You should strive to code in the same way. Not only that, but actively promote this behavior to others in your squad.
I’m not saying that you should be typing super fast without hesitation and producing perfect code, but an emphasis on the above to the best of your abilities is key.
To get the job done and produce code, AKA make yummy food (both which lead to paying the bills), some things I’ve found helpful are to have:
some familiarity with the standard library in order to shorten the time taken to do specific things (read/write to a file, round a number and operate math functions, etc.) a mental toolbox to tackle situations that may be common as you develop software (what data types to use, manipulating/iterating collections of data, checking for errors and writing good tests)
a resource available for assistance, validation, and growth (discord or slack, reddit, stack overflow, etc)
a means of articulating a process, feature, or content within the specification of a language or technology (knowing how to ask things like, ‘what is the library/package used to do X in the Y programming language, how do you write a test for A in order to make sure that the code you wrote not only works as intended, but is as ‘bulletproof’
knowing your ‘tools’ like how the street vendors wield their knives, woks, and pans – understand your editor well and figure out how it can maximize your workflow (a lot of folks write blog posts on plugins and processes for pretty much any language you can think of)
consistently looking to make contributions to promote growth to your team in the form of documentation, tricks, tips, anything.
shedding the fear you may have of people thinking you’re incompetent and asking for help + asking stupid questions. I’ve found that the people who I can and should turn to for help are more than happy to. Most of my time being scared and quiet leads to adventures down the wrong rabbit holes and an overall inefficient use of my time.
Take the Time, Be Consistent, and Make Sure You’re Always Challenged
Note that what you see in the form of compilations of youtube videos of people moving with such robotic or superhuman motions has been learned through a deep investment of time and effort.
What you see here is a deep level of refinement – you don’t get to see the scars or broken fingers.
All of the points I mentioned above come with time and experience at various points: through hectic situations, on the job training, and messing around on your own time. You shouldn’t feel bad if you don’t have knowledge that fits those points exactly, but you SHOULD be working on it.
I have seen people do the same group of exercises over and over again… And over again. Always able to breeze through the specific exercise but unable to transfer the skills to situations outside of the exercises.
While repetition is key, understanding how to solve a problem in a slightly different scenario is very beneficial. Don’t do the same 12 exercises to manipulate strings in the exact same 12 ways multiple times.
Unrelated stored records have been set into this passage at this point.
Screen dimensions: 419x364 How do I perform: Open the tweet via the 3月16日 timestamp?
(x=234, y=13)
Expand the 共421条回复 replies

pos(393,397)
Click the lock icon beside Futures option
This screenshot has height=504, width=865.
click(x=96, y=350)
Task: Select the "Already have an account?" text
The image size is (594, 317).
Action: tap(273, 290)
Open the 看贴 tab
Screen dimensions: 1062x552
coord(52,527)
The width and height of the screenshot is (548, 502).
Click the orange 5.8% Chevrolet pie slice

To some degree, it becomes monotonous; just something that allows you to say, ‘okay, I spent 5 hours doing this thing for the 10th time in the exact same way, this counts as learning!’
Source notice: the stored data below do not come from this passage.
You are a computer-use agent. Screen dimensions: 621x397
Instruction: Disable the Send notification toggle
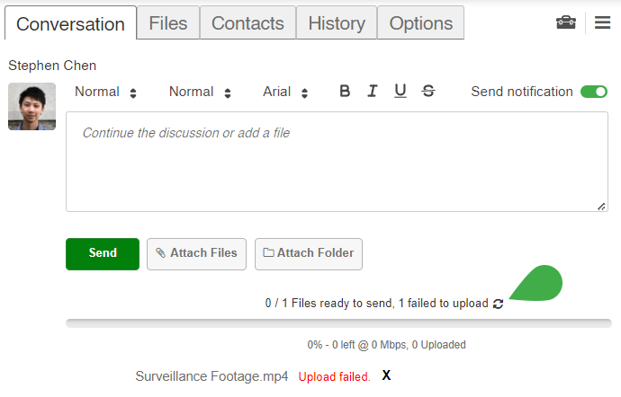pyautogui.click(x=594, y=92)
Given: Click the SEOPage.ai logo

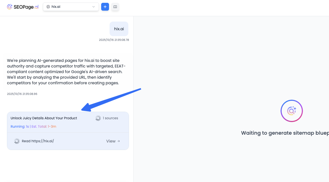Looking at the screenshot, I should pyautogui.click(x=23, y=7).
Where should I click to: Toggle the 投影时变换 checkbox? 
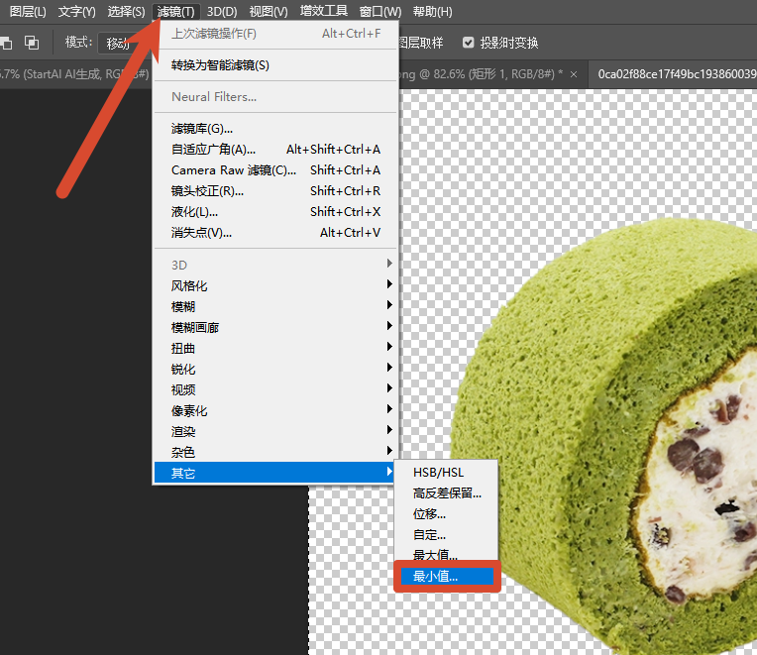[468, 43]
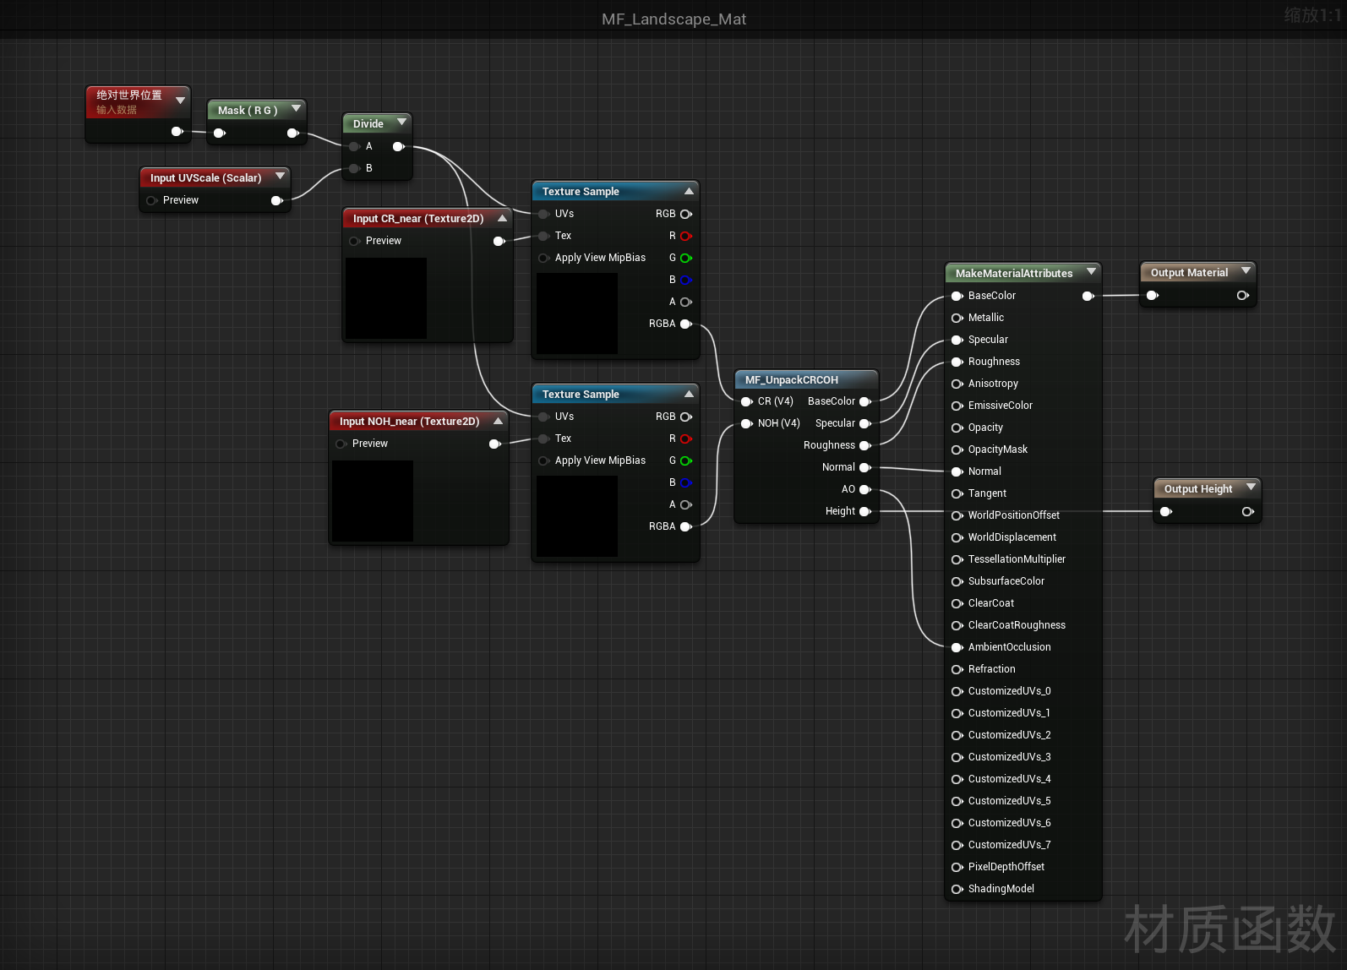Select the Output Material node title

(1188, 273)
The example I like to use involves basketball: you practice shooting free throws and three pointers in practice but can never land them during a game. When the pressure is on. When that shot really counts.
The biggest motivation for writing this article is for people who are doing coding challenges. As you go through them, you should be getting to know the ‘standard’ things like the libraries used and the language’s syntax. Make sure you are always challenged and find ways to utilize the experience of others and existing resources in such a way that can promote growth and minimize/streamline the time taken to learn. Become a positive force to others by sharing your own knowledge. No matter how little you may think you know, anything helps.
The point of the coding challenges is the same as the future badass street vendor cook who is just starting out. Learn the tools, be consistent in your training, and refine your processes to improve the quality and amount of output. Helping your team do the same can only lead to great things.